During World War II, Haack was involved in Nazi military research. His work on an analytical formula for projectile nose cone shapes that exhibit the lowest air resistance depending on caliber or diameter and length or volume and length of the profile was published in 1941 by the Lilienthal society but was kept secret during World War II.

Haack shapes or Sears–Haack bodies are not ogives or constructed from any other geometric figures. The shapes are instead mathematically derived streamlined bodies of revolution for the purpose of minimizing drag. Minimal projectile-shape variations can change the air-resistance and hence the effective range of high powered gun projectiles considerably, especially when they change velocity from the supersonic to the transonic and eventually to subsonic air flow regimes or vice versa during flight. For this kind of applications the Haack shape offers significantly improved characteristics compared to the tangent ogive or even the secant ogive often used for very-low-drag bullets and artillery shells. Only after the end of World War II have Haack shaped projectiles for artillery guns and sniper rifles been produced. Besides that Haack shapes are also applied in modern fast flying aircraft. Fighter aircraft are probably good examples of nose shapes optimized for the transonic region, although their nose shapes are often distorted by other considerations of avionics and inlets. For example, an F-16 nose appears to be a very close match to a Haack shape.

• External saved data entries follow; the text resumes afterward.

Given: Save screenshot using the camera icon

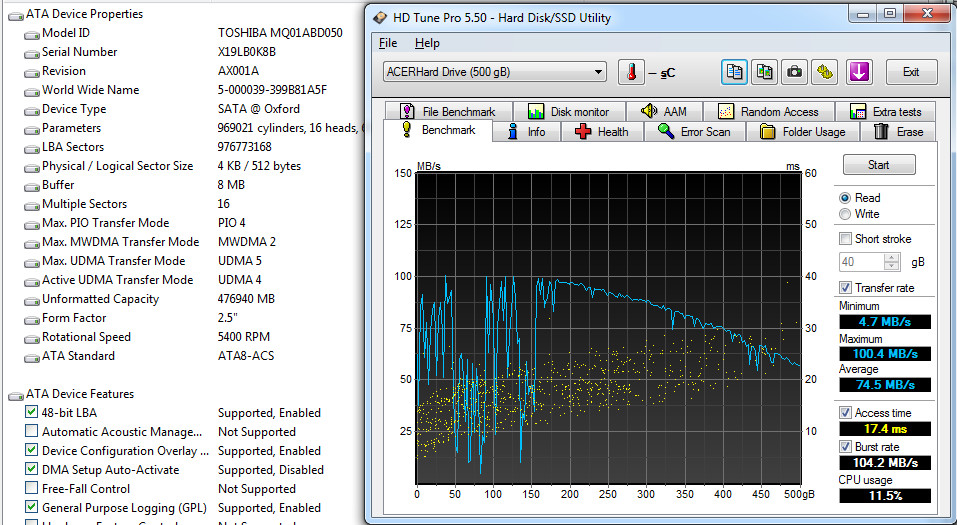Looking at the screenshot, I should click(794, 72).
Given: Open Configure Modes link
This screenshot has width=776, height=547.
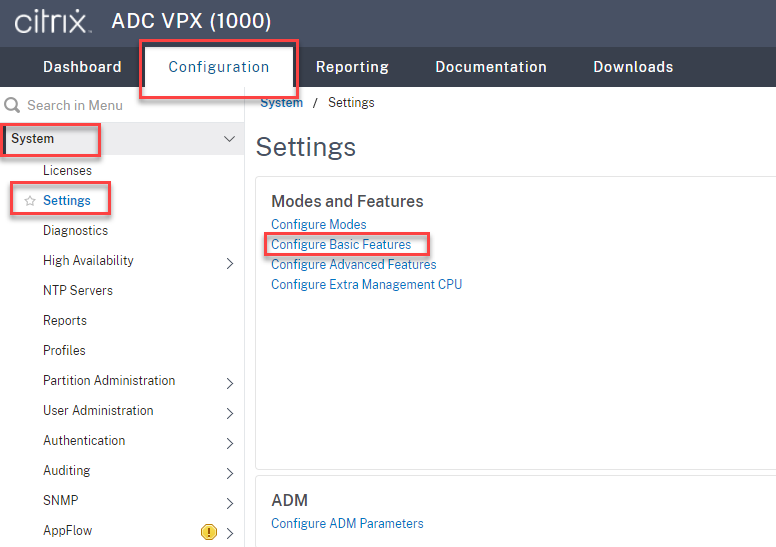Looking at the screenshot, I should click(x=319, y=224).
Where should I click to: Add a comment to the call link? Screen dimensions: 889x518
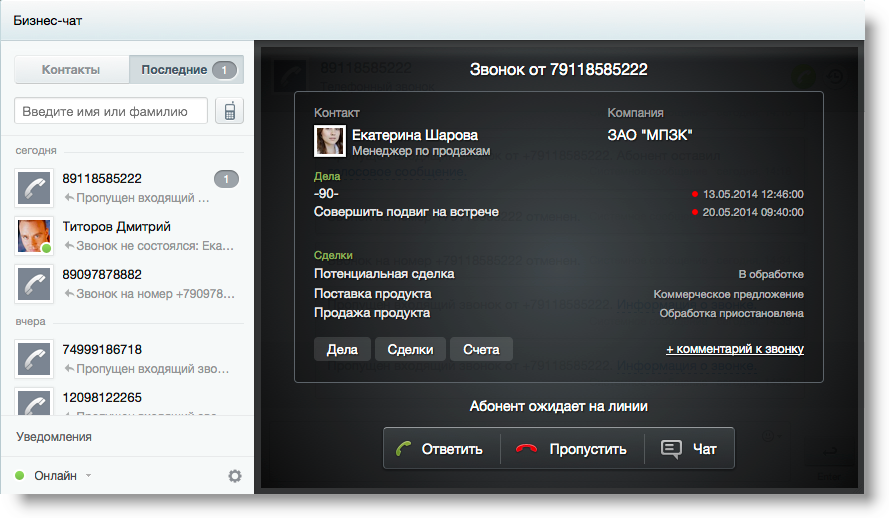(734, 349)
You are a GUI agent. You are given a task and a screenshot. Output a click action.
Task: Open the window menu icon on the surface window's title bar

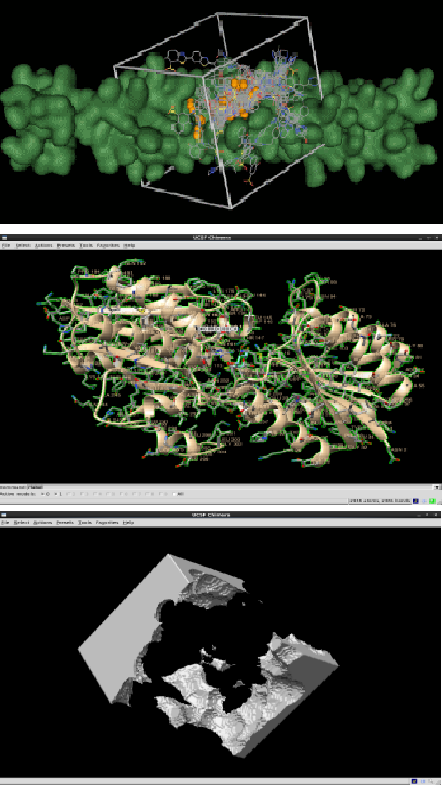tap(4, 515)
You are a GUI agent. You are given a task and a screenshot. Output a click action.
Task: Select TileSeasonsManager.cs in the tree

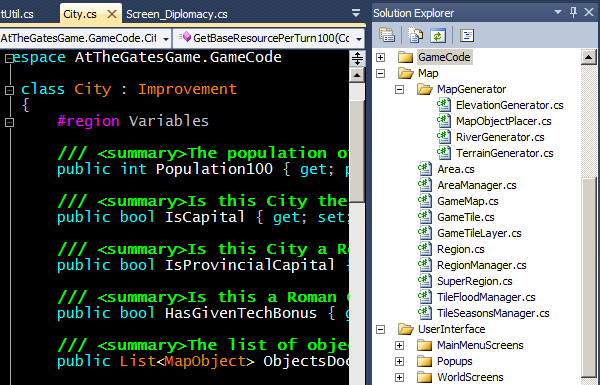[493, 313]
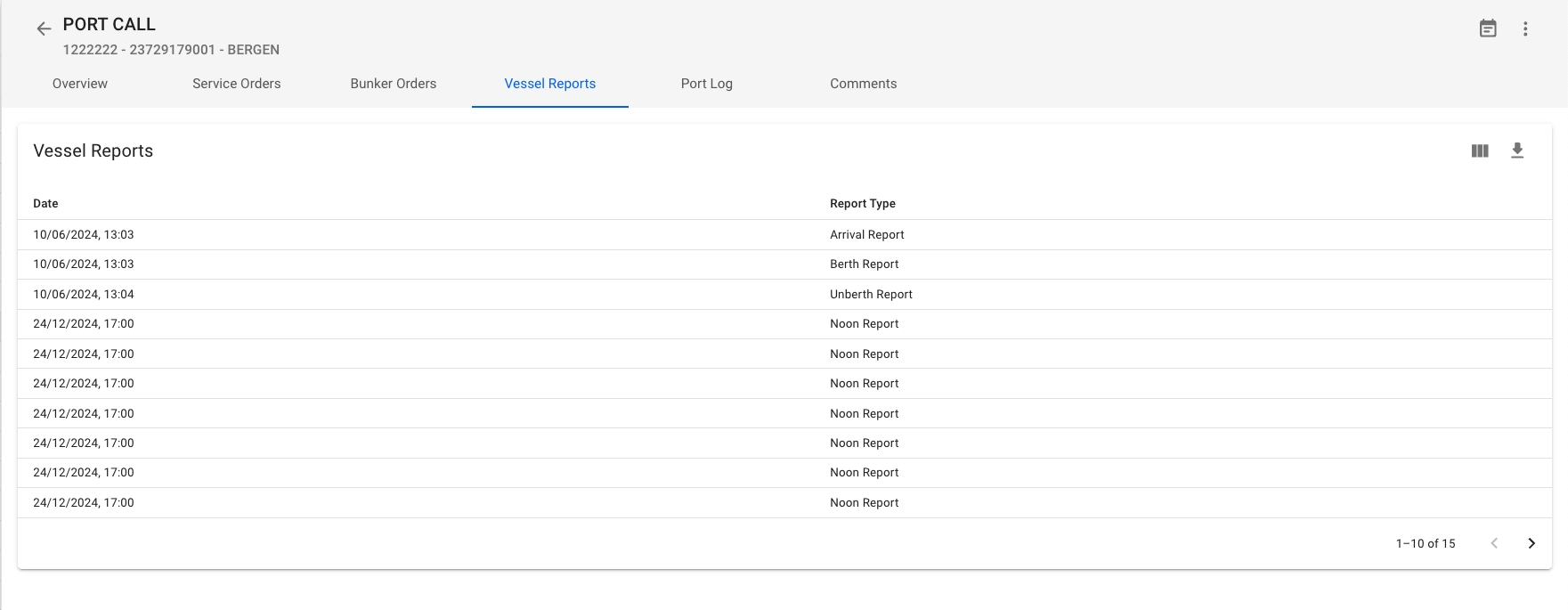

==Pioneer of numerical mathematics==
Haack recognized early on the potential of computers for scientific and industrial research. As early as 1950 he established a working group on electronic calculating machines. He contacted Konrad Zuse with the aim that an electronic calculator would be acquired for the Technische Universität Berlin. The Deutsche Forschungsgemeinschaft assumed that the existing computing machines at Darmstadt, Göttingen and Munich were sufficient for the time being. It was due to his solicitation of donations from the private industry that in 1958 the first computer at the TU Berlin was set up.